The ability to form a stable peripheral ring junctions affects target cell lysis by CTL that release granules in response to anti-CD3 stimulation. In these experiments, we assessed the ability of the CD4⁺ and CD8⁺ CTL to lyse ICAM-1-positive target cells (C1R), not expressing cognate pMHC, in response to anti-CD3 stimulation to trigger granule release as described in Materials and Methods. A, Specific lysis of C1R target cells by AC-25 CD4⁺ CTL and CER43 CD8⁺ CTL in response to anti-CD3 Fab stimulation. Anti-CD3 Fab was added at the indicated concentrations. B, Serine esterase release was detected in the supernatant of CTL incubated with target cells plus anti-CD3 Fab at the indicated concentrations, and the OD at 405 nm is shown. The data shown are representative from three experiments.

FIGURE 9

Improved sensitivity of target cell lysis by CD4⁺ CTL in the presence of a PKCθ inhibitor.
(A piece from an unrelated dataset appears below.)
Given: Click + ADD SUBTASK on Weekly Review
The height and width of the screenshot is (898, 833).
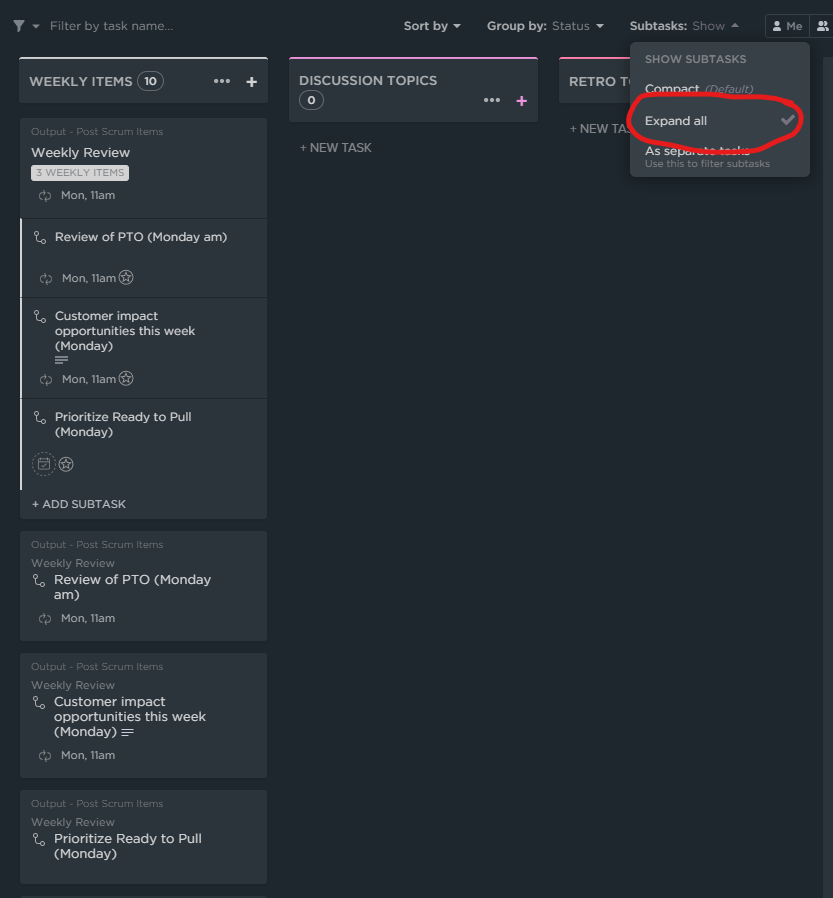Looking at the screenshot, I should point(79,504).
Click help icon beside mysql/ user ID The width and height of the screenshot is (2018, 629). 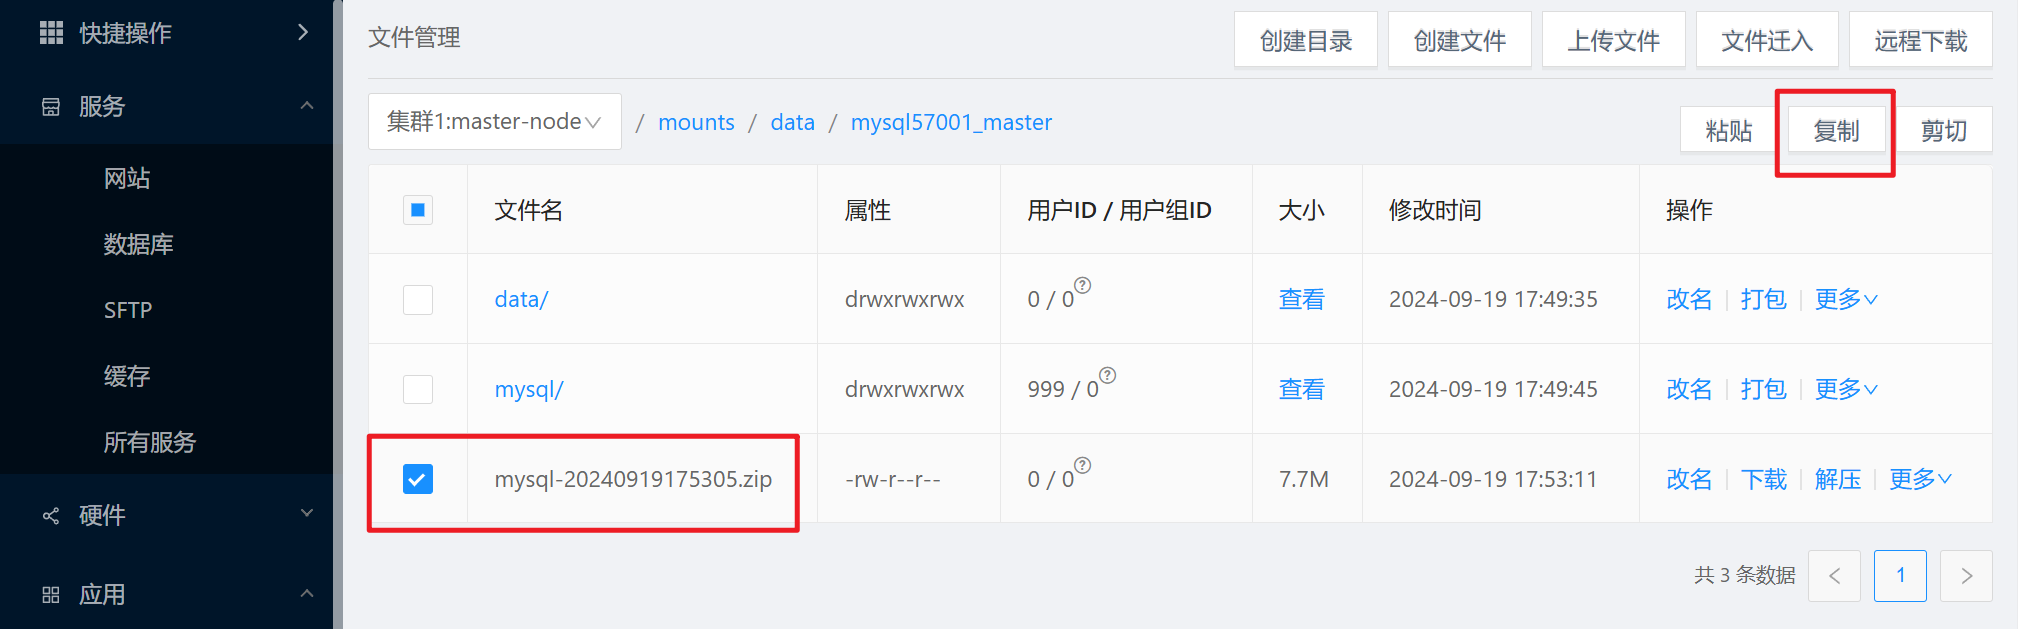1107,375
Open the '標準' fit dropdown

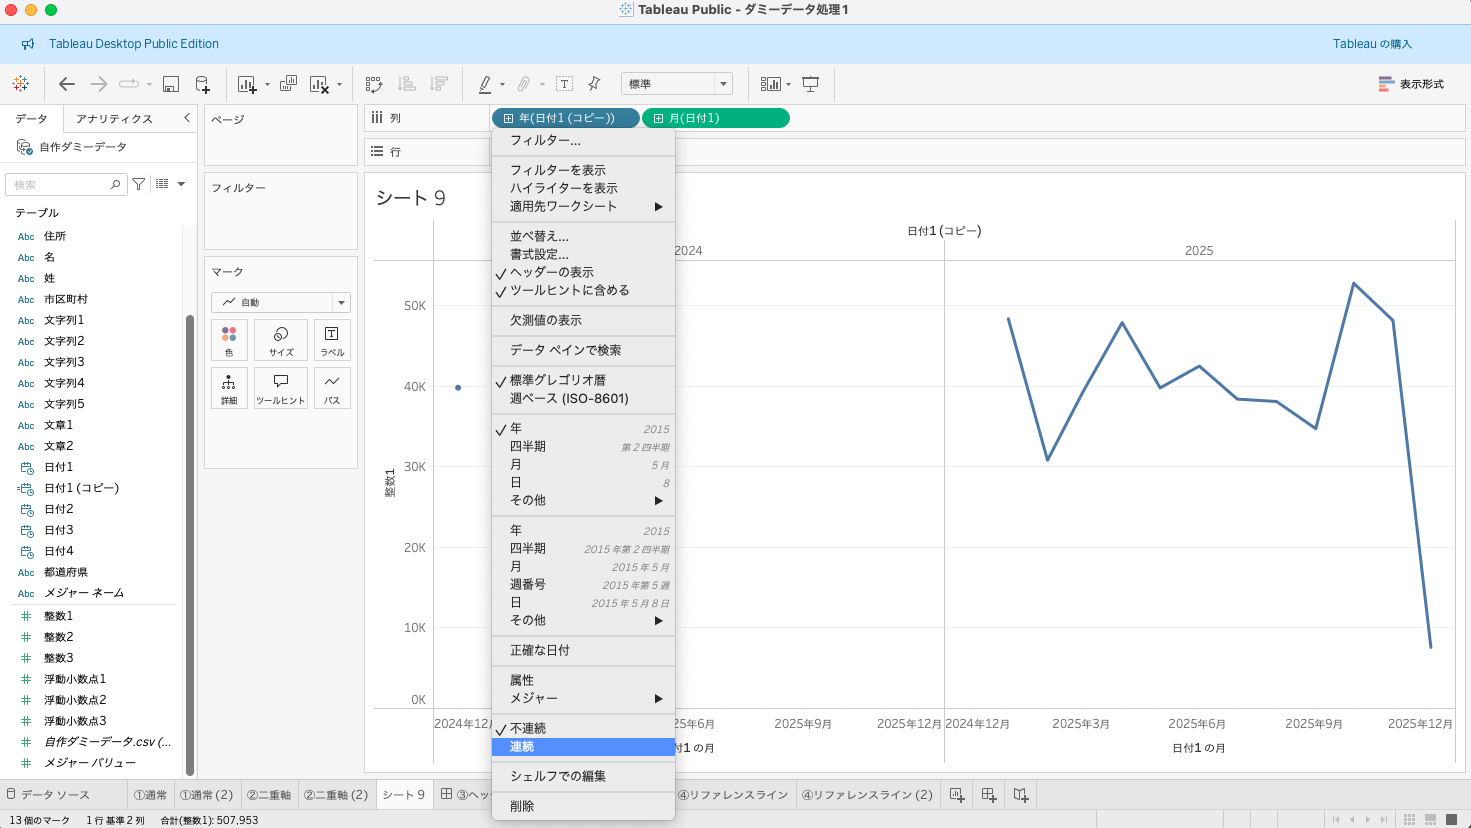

Target cell lysis and granule release by AC-25 CD4⁺ CTL were analyzed at various peptide concentrations (as indicated) in the presence (right) or absence (left) of a specific inhibitor of PKCθ, and the results are depicted as percentage specific lysis and percentage granule release in the graph. This inhibitor increased the amount of stable synapses formed by CD4⁺ CTL, as shown in Table III. Inhibitor-treated CD4⁺ CTL demonstrated more effective target cell lysis, that is, increased lysis of target cells without releasing more granules. The data shown are representative of four independent experiments.

FIGURE 10

Inhibition of PKCθ also enhances lysis triggered by anti-CD3 Fab. We assessed the ability of the CD4⁺ CTL to lyse ICAM-1-positive target cells (C1R), not expressing cognate pMHC, in response to anti-CD3 stimulation to trigger granule release. A, Specific lysis of C1R target cells by AC-25 CD4⁺ CTL in response to anti-CD3 Fab stimulation in the presence (PKCθ inhibitor) or absence (untreated) of a PKCθ inhibitor. Anti-CD3 Fab was added at the indicated concentrations. B, Serine esterase release was detected in the supernatant of CTL with target cells plus anti-CD3 Fab at the indicated concentrations, and the OD at 405 nm is shown. CTL were treated as indicated in A. Statistical significance was assessed by the Student t test (*, p ≤ 0.01).